The Nexus Guide describes one method of scaling Scrum to handle 3-9 Scrum teams working on a single product. It adds a new Nexus Integration Team which may be dedicated members or it may be composed of people from the various Scrum teams. Based on that guide, it would scale to about 20-120 individuals.

Disciplined Agile can scale up from one team to N teams. A standard individual team size would be about the same as in Scrum - 3-9 members plus supporting roles from various specialists, independent test teams, domain experts, etc. The considerations in this framework aren't simply scaling, but applying the agile methods in large organizations, regulated environments with mandated compliance, outsourcing, globally distributed teams. It seems like the limit is that you would have one instance of DA per product or product line.

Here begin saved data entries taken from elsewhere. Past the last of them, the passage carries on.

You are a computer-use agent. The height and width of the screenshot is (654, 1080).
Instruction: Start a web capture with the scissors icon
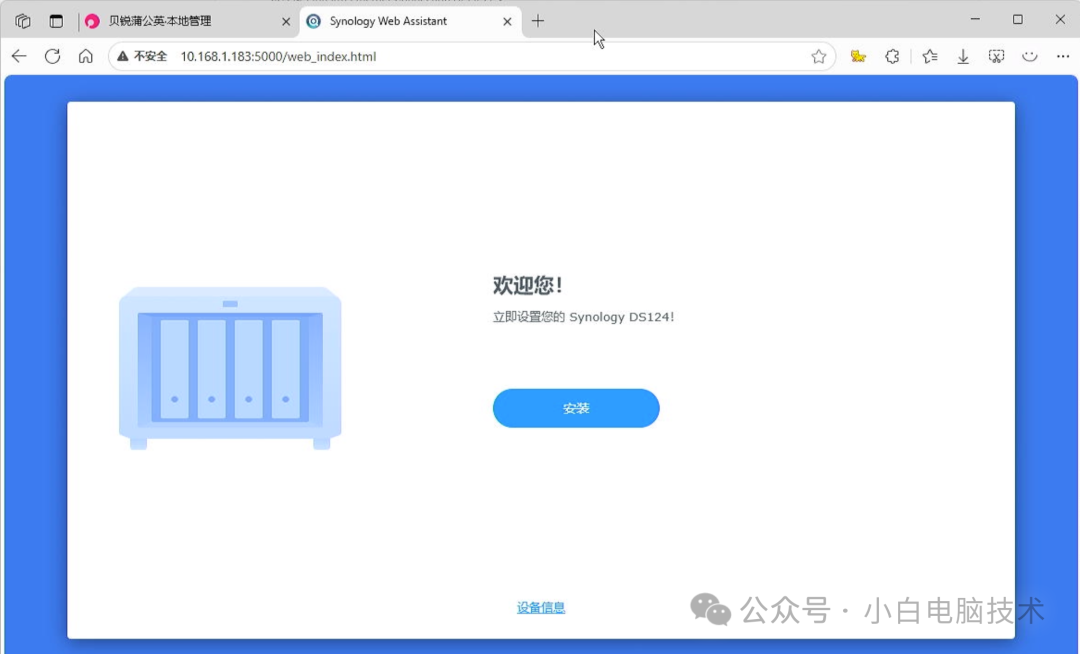tap(996, 56)
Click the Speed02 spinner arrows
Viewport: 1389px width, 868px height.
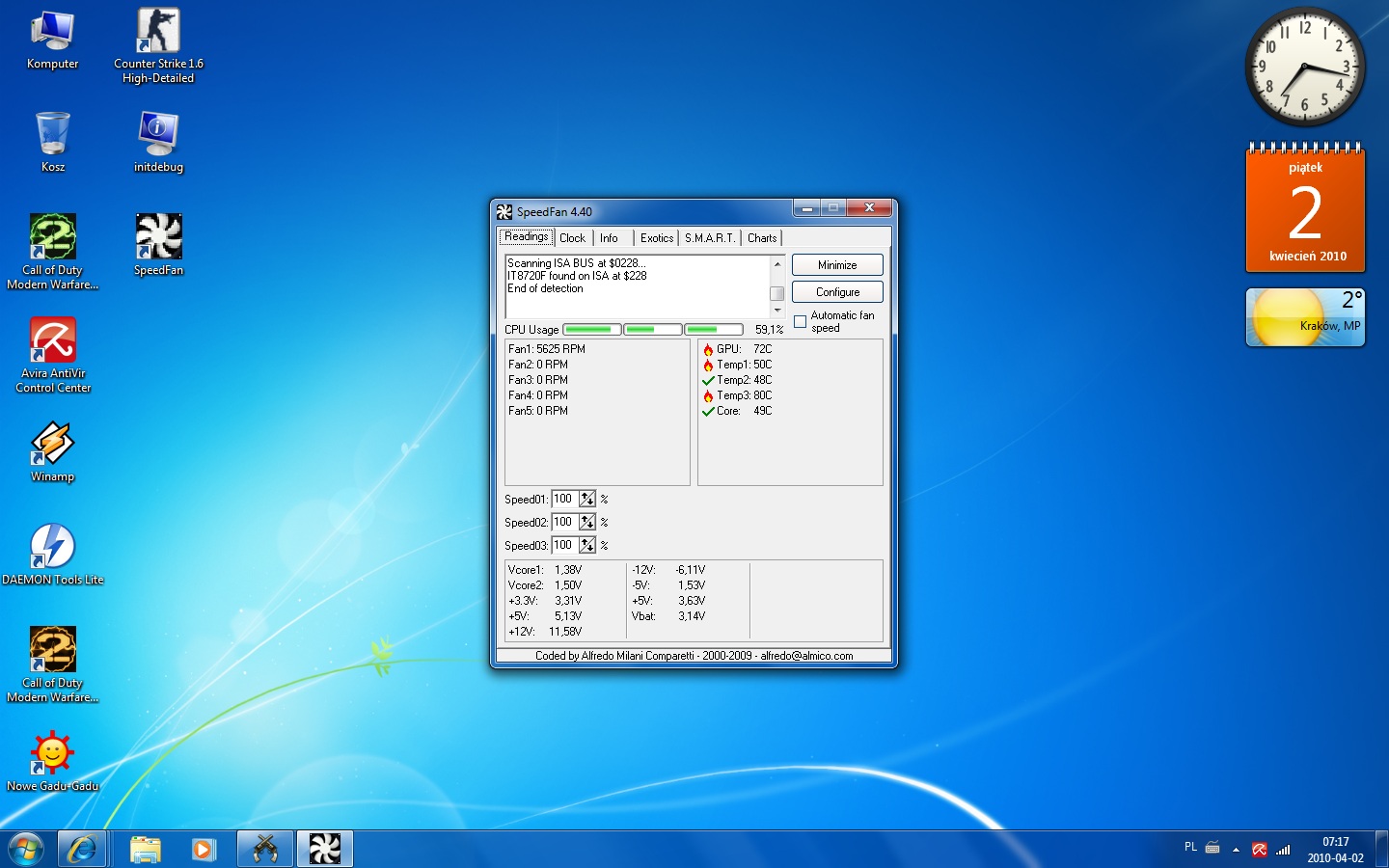pyautogui.click(x=587, y=522)
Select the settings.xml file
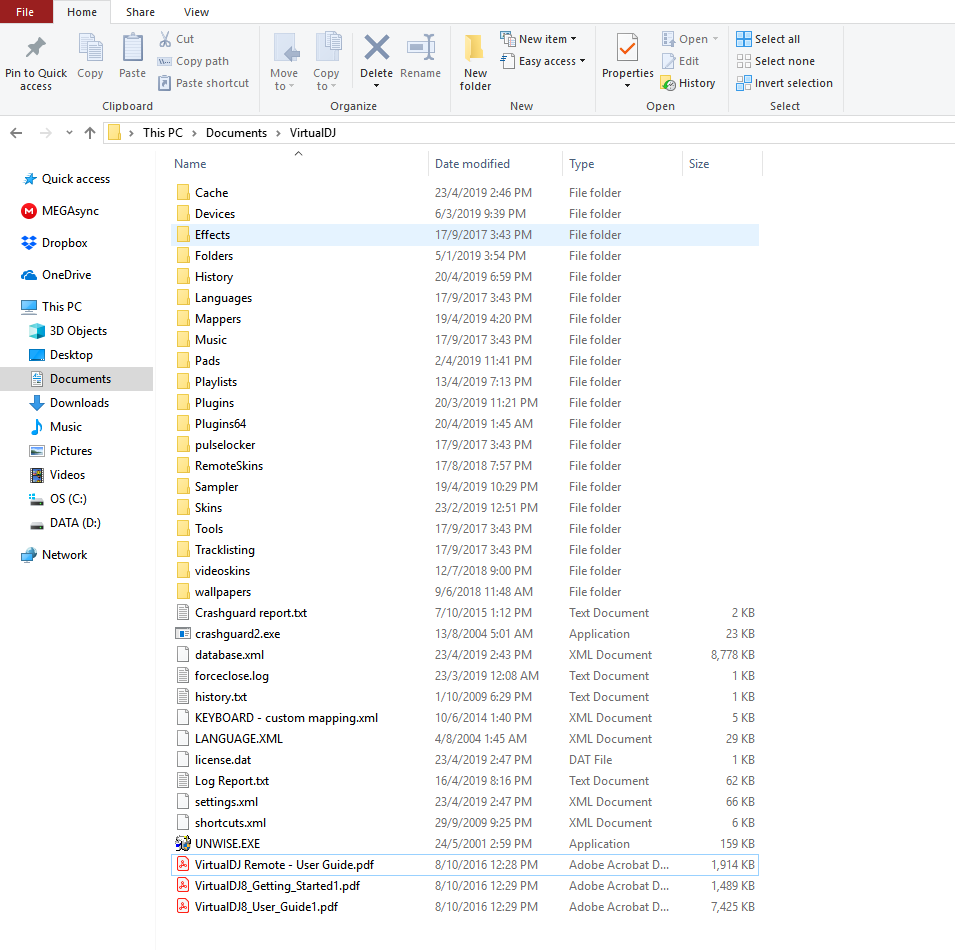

To varying degrees, I've been involved in working on or implementing processes using Scrum, Nexus, and DAD, so I have a solid understanding of those. I don't have a working knowledge of LeSS and SAFe, beyond what I'm reading other people saying.

LeSS seems straightforward. It's an alternative to Nexus that has the capability to scale much larger. The rules of LeSS state that LeSS is designed for 2-8 team and LeSS Huge is designed for 8+ teams, which I would estimate the development organization size to be at about 15-80 for LeSS and 80+ for LeSS Huge. Depending on your organization, you would probably be looking at 20-110 people in the product organization for LeSS and 100+ people in LeSS Huge, counting management, independent QA, operations, and so on. Both forms of LeSS appear to be geared toward a single product, or perhaps a closely related set of products (such as a product line or set of microservices). Every product would have its own instance of LeSS (or LeSS Huge).

SAFe seems to be inclusive of the whole organization - operations, user experience, enterprise architects and systems engineers, product managers, QA, developers, and so on. It has two models - a 3 level organization and a 4 level organization. The 3 level organization identifies Team, Program, and Portfolio. The 4 level organization adds a Value Stream level between Program and Portfolio. Based on the number of roles identified, it seems like this is targeting large enterprise organizations with multiple products and concurrent programs. Reading their guidance for implementing, it seems like they expect an implementing organization to train executives and management and then at least 50 members of a development team. Minimum organization size would seem to be a couple of hundred people across all of the identified groups and multiple products to make implementation make sense.

Am I right in my assumption that LeSS is a "competitor" to Nexus with respect to the target audience and SAFe is targeting very large organizations with a large number of products or product lines, far more than the other scaled agile frameworks are?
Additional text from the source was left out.